Indonesia has condemned Israel's response to the October 7 attacks. Specifically, Foreign Minister Retno Marsudi issued the "harshest of condemnations" towards Israel's assault on the Indonesian Hospital in Gaza.

"Indonesia will not remain silent watching civilian casualties continue to mount, seeing gross injustice against the Palestinian people that continues to occur," said Jokowi in a press statement broadcast via the Presidential Secretariat's YouTube channel in Jakarta. Together with the Organisation of Islamic Cooperation (OIC), Indonesia sent a message to the world to stop the escalation of attacks and use of violence in Palestine. Indonesia and the OIC also asked to focus on solving humanitarian problems and the root of the problem, namely the Israeli occupation of Palestine. "Indonesia together with the OIC sends a strong message to the world to stop escalation, to stop the use of violence, to focus on humanitarian issues, and resolve the root of the problem, namely the Israeli occupation of Palestine," Jokowi emphasized. Jokowi also encouraged the world to stand together to build global solidarity to resolve the Palestinian problem fairly. Jokowi also requested that the problem be resolved using agreed International parameters. "Indonesia will continue to voice this on various occasions and international forums, including bilaterally with the Prime Minister of Saudi Arabia and at the ASEAN-GCC Summit tomorrow," said Jokowi.
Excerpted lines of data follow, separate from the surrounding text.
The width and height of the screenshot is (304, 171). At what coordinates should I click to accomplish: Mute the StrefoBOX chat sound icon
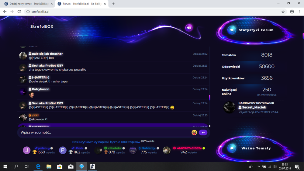pos(189,28)
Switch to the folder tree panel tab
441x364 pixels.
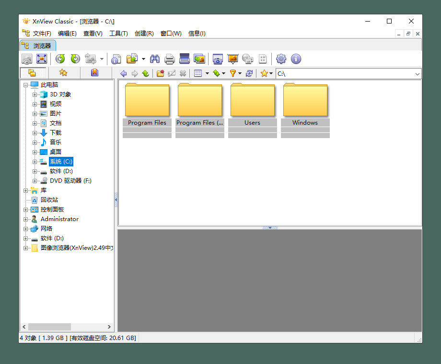(x=33, y=73)
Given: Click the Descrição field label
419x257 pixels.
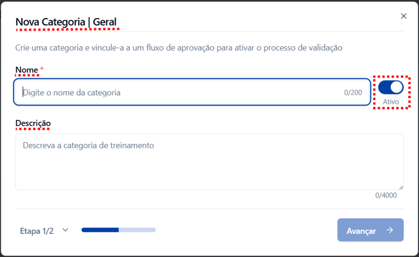Looking at the screenshot, I should (x=33, y=123).
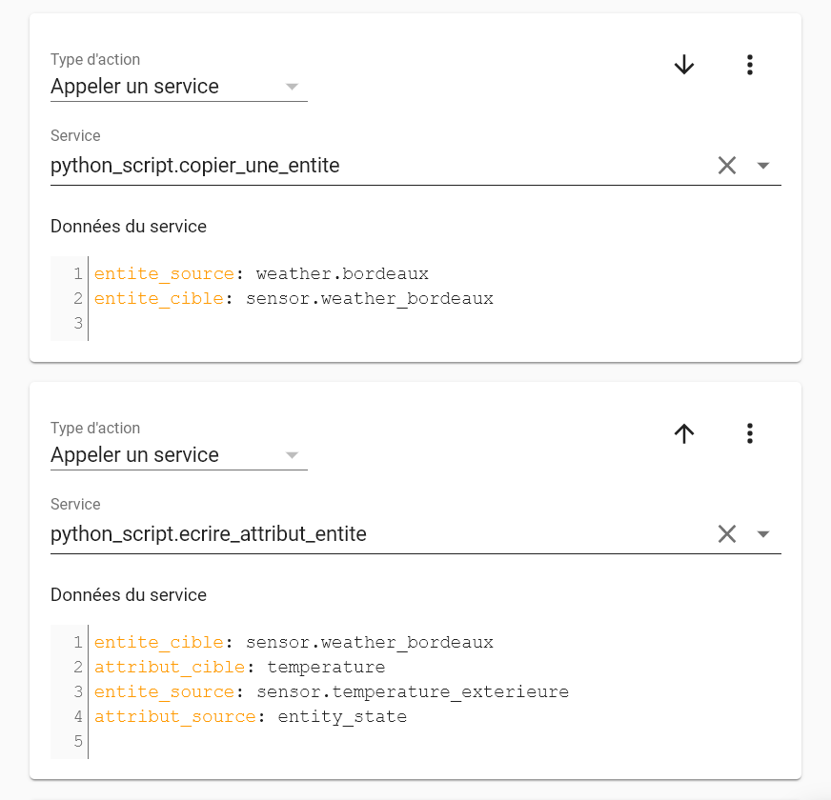
Task: Click the empty line 5 of second editor
Action: (x=435, y=741)
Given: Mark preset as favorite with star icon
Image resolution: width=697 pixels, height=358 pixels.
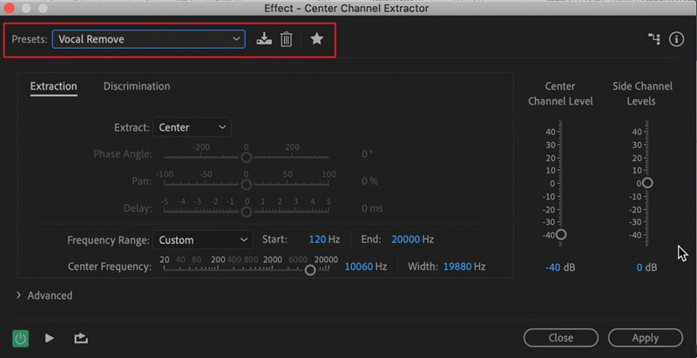Looking at the screenshot, I should [317, 39].
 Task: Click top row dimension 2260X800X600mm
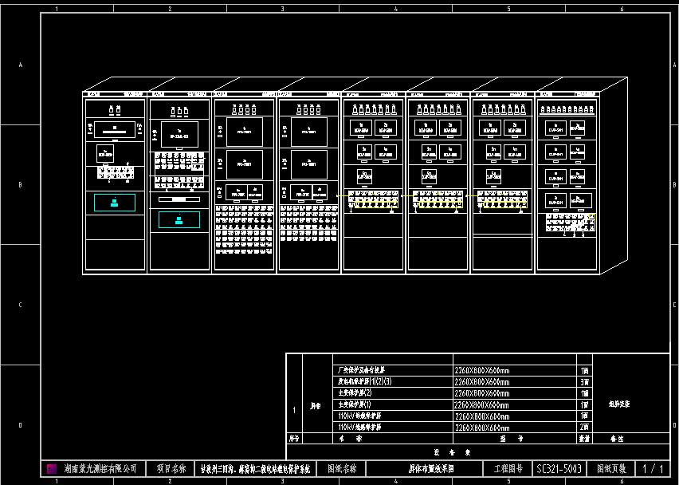tap(482, 370)
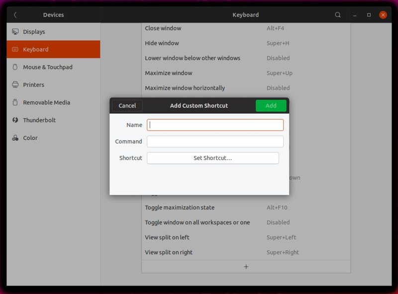Image resolution: width=398 pixels, height=294 pixels.
Task: Open search with the magnifying glass icon
Action: 338,15
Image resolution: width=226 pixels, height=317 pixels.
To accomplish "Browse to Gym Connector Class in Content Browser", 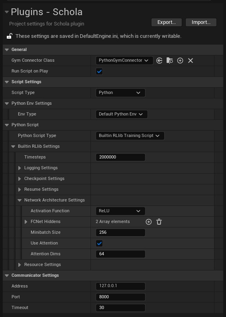I will coord(169,61).
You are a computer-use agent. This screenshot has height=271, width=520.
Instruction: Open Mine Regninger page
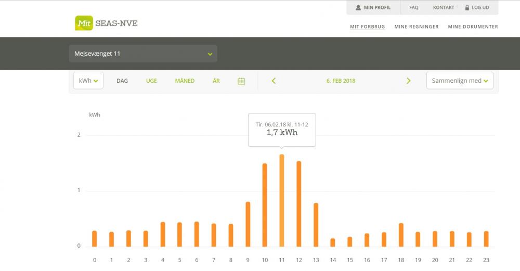click(416, 27)
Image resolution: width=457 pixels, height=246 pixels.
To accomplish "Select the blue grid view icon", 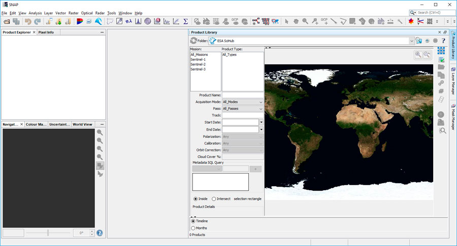I will (441, 51).
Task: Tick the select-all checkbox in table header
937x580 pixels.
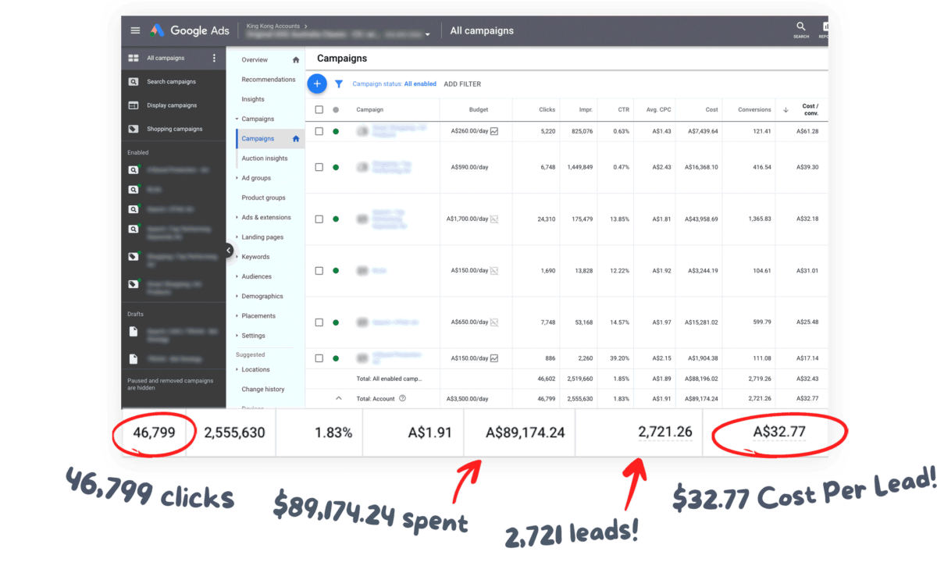Action: pos(319,110)
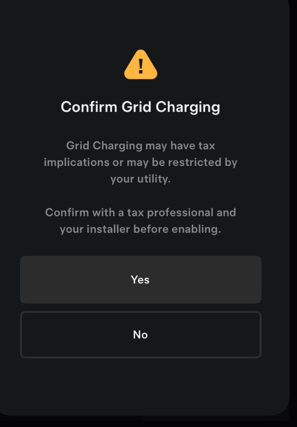This screenshot has width=297, height=427.
Task: Click the 'Grid Charging may have tax' text line
Action: [140, 145]
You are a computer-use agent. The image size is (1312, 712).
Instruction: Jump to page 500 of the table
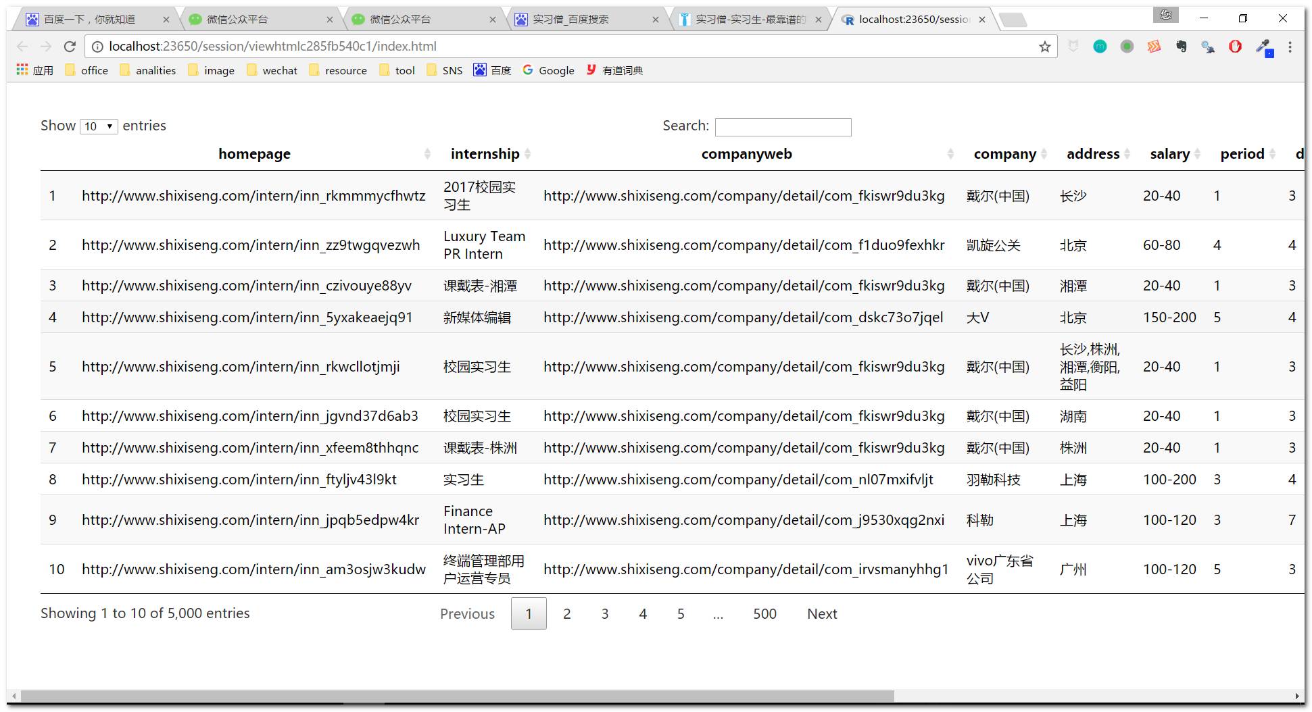(764, 614)
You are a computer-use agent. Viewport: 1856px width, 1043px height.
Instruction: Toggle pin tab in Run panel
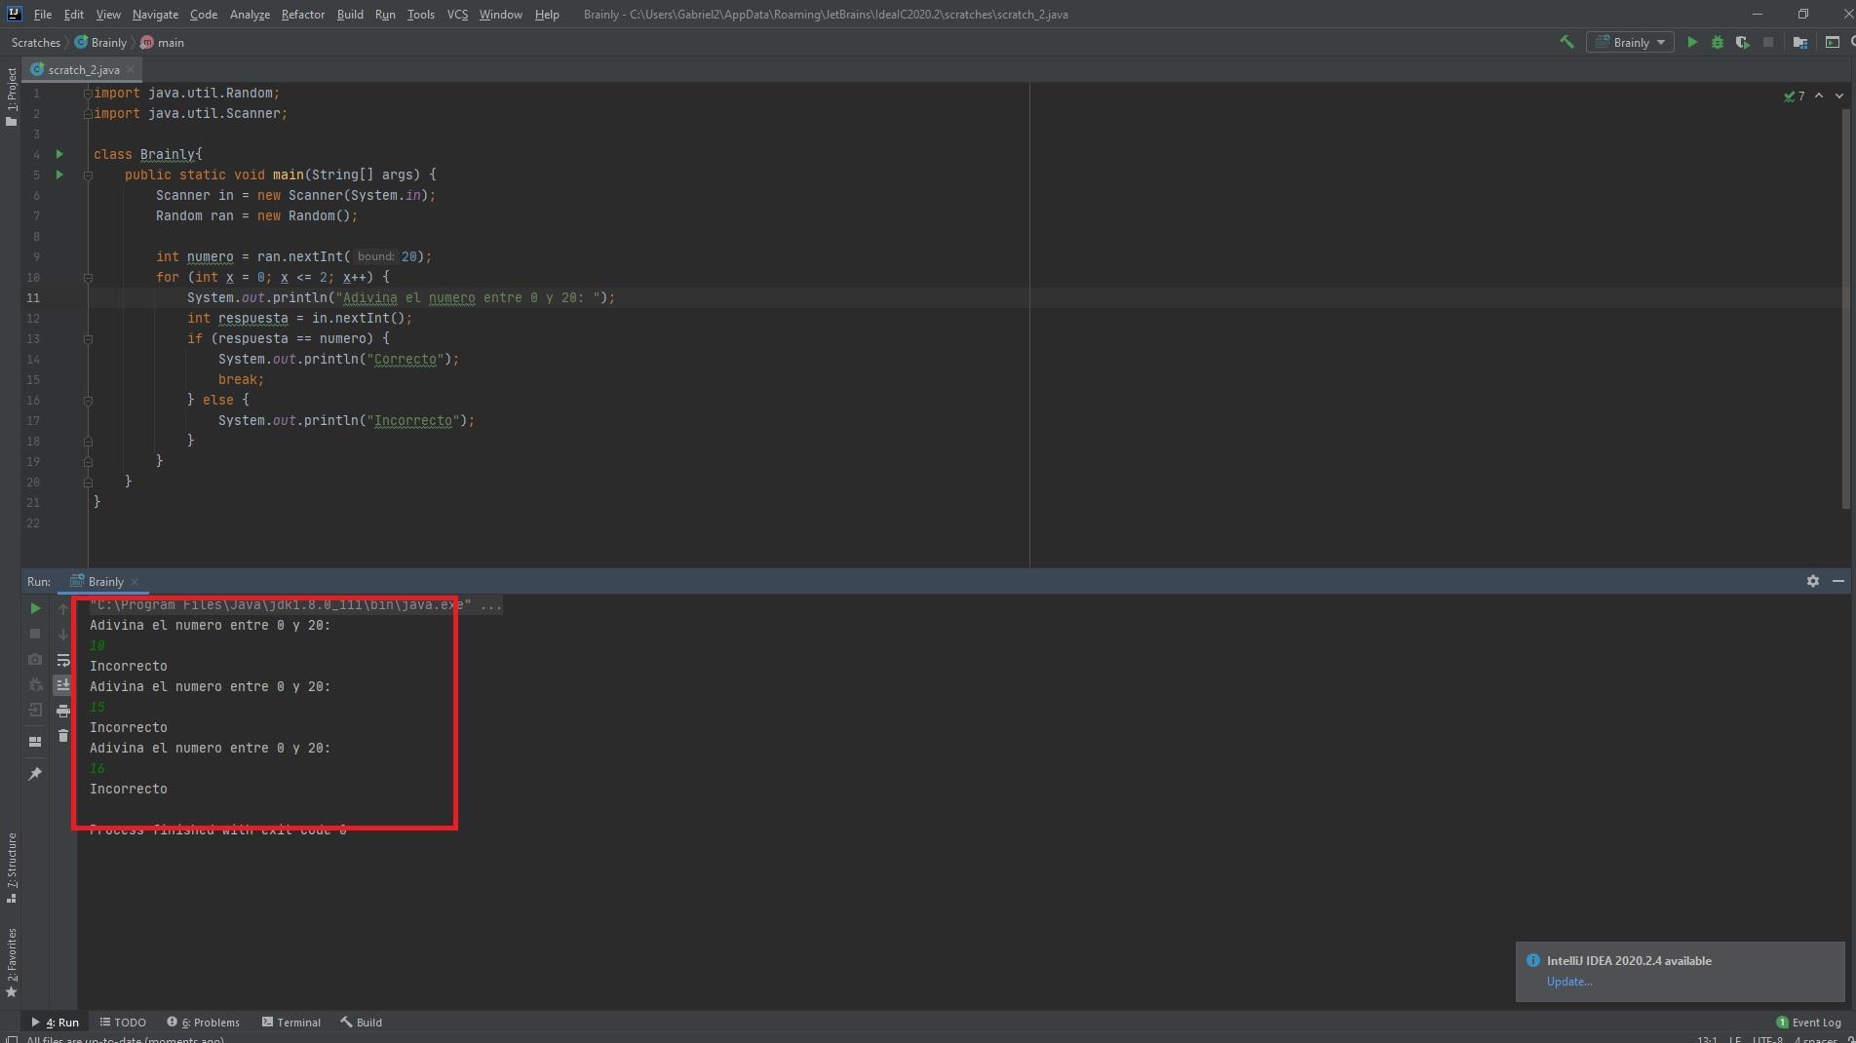click(x=35, y=774)
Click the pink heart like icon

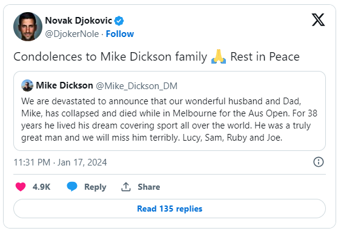[x=21, y=187]
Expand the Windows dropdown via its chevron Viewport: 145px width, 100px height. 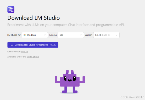click(x=45, y=35)
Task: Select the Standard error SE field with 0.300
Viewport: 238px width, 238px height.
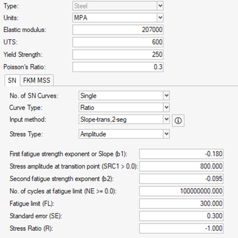Action: [x=181, y=216]
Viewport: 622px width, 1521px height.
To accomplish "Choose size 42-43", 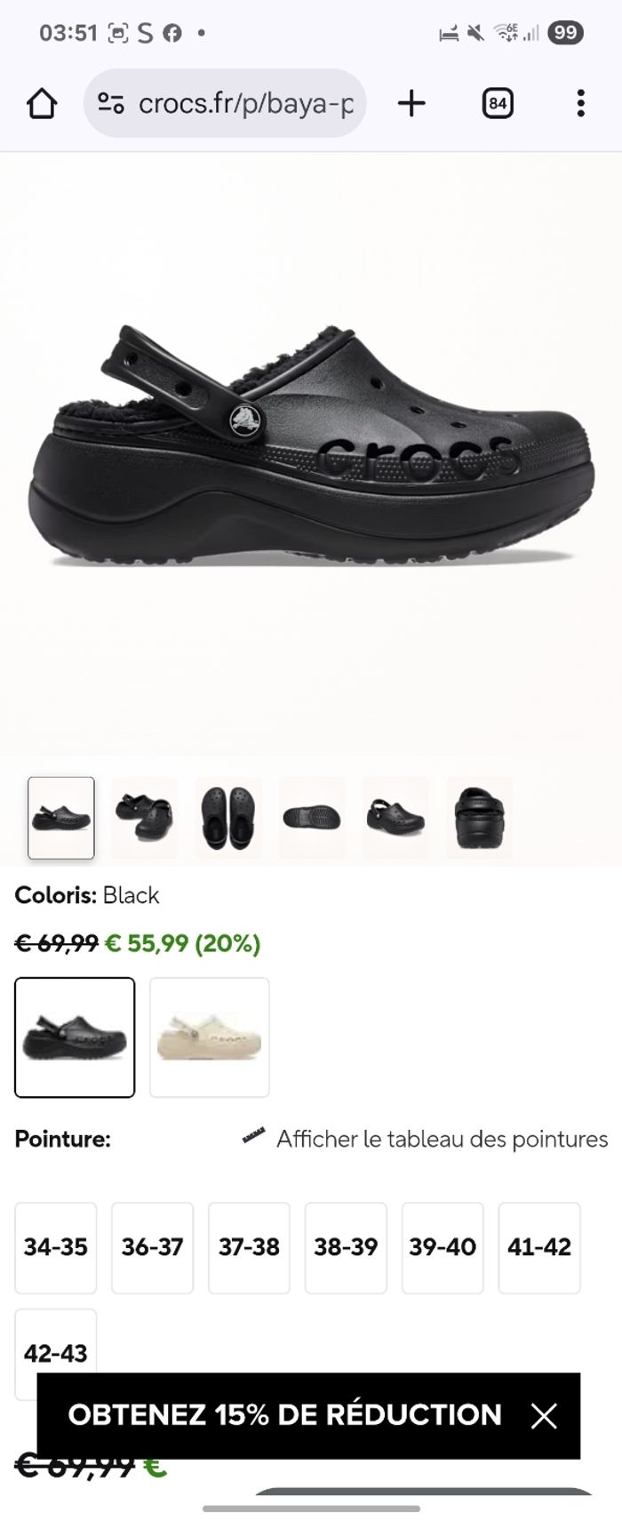I will [56, 1353].
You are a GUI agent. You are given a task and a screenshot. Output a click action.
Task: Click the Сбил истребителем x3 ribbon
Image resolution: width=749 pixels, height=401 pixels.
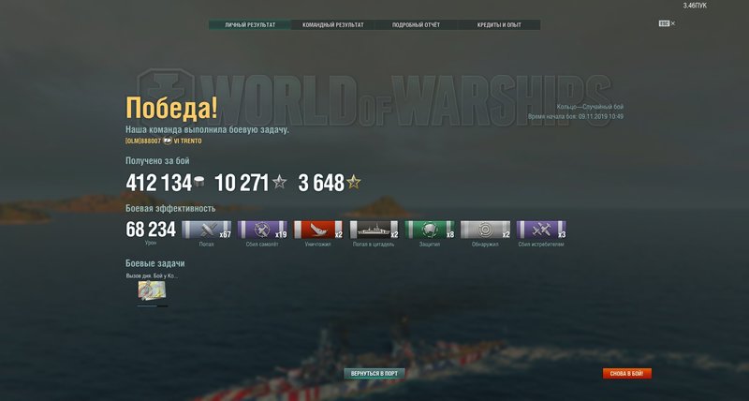[541, 230]
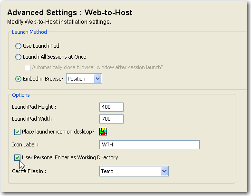
Task: Click the colorful launcher icon preview
Action: point(103,132)
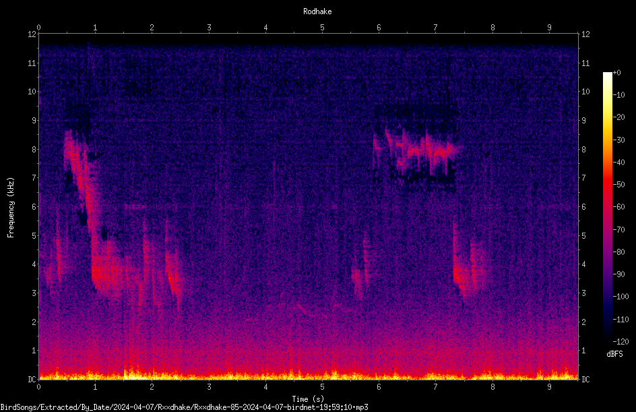Click the DC label on left axis
This screenshot has height=412, width=636.
[32, 379]
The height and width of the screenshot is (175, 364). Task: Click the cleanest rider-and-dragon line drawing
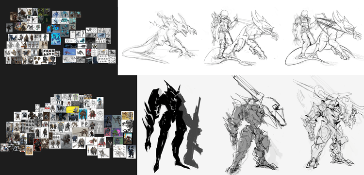(324, 38)
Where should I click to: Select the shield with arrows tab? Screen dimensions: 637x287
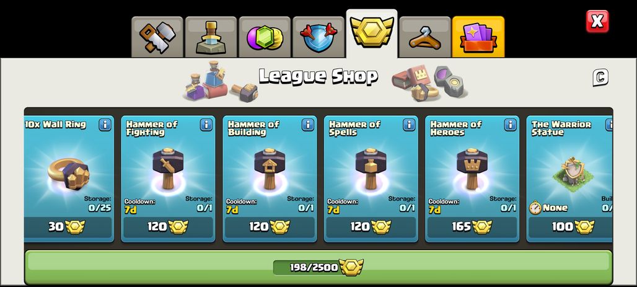[318, 37]
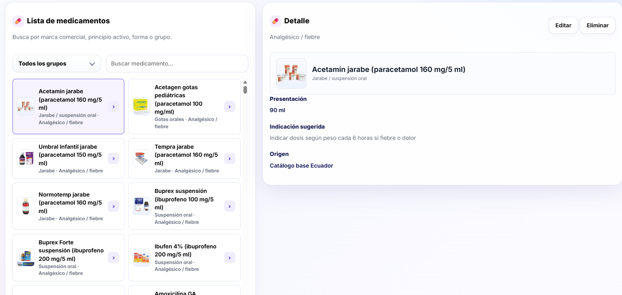The height and width of the screenshot is (295, 622).
Task: Open Normotemp jarabe chevron arrow
Action: point(113,206)
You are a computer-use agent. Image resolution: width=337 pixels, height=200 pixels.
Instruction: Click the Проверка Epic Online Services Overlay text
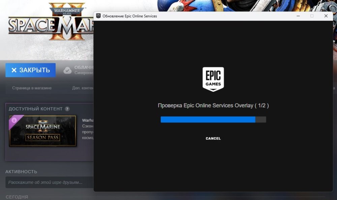pyautogui.click(x=213, y=106)
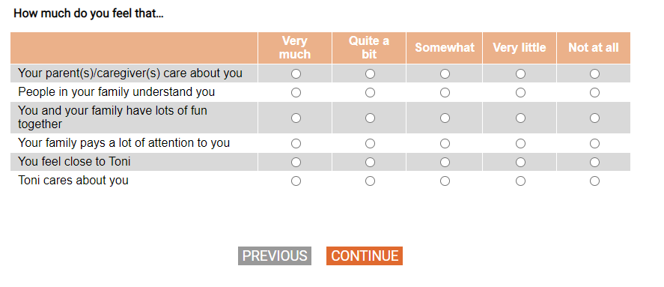This screenshot has width=664, height=287.
Task: Click the CONTINUE button
Action: click(365, 256)
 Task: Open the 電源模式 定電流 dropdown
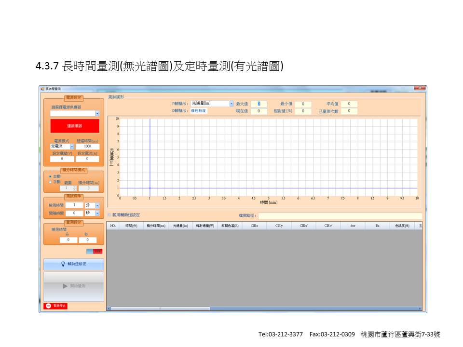tap(72, 146)
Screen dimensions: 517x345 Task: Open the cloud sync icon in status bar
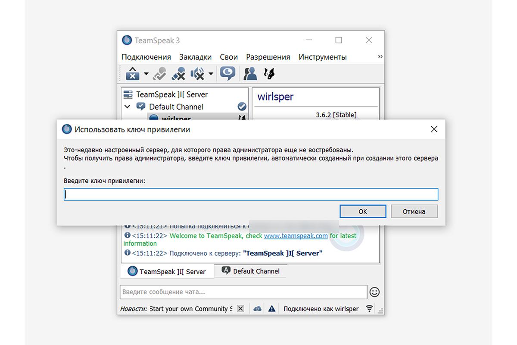tap(257, 308)
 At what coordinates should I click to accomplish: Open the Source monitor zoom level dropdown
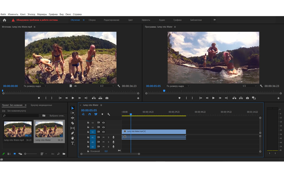[35, 86]
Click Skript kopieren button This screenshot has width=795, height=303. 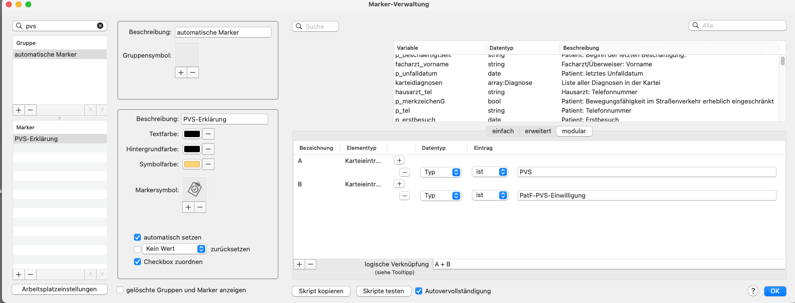(x=321, y=291)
As part of a delegation of OIC countries, agreed to during an emergency session of the Islamic Summit Conference, Marsudi visited China and Russia, both Permanent Members of the UNSC, in an effort to garner support for a ceasefire.
In Moscow, Marsudi stated that Israel's claim of self-defensive action, through its combined air- and ground assault, is inexcusable; "Israel, a colonialist, cannot use such an excuse" [ sic ]. Marsudi iterates that, even if it were a valid excuse, self-defensive action is not "a license to kill civilian"[sic]. She states that the intention of the OIC delegation is to formulate peace through the implementation of the two-state solution.

Indonesia is preparing to send the hospital ship KRI dr. Radjiman Wedyodiningrat to Gaza.

In February 2026, following a security meeting with Subianto, chief of staff of the Indonesian National Armed Forces, Maruli Simanjuntak, announced that the country is preparing to send between 5,000 to 8,000 to Gaza as part of the International Stabilization Force.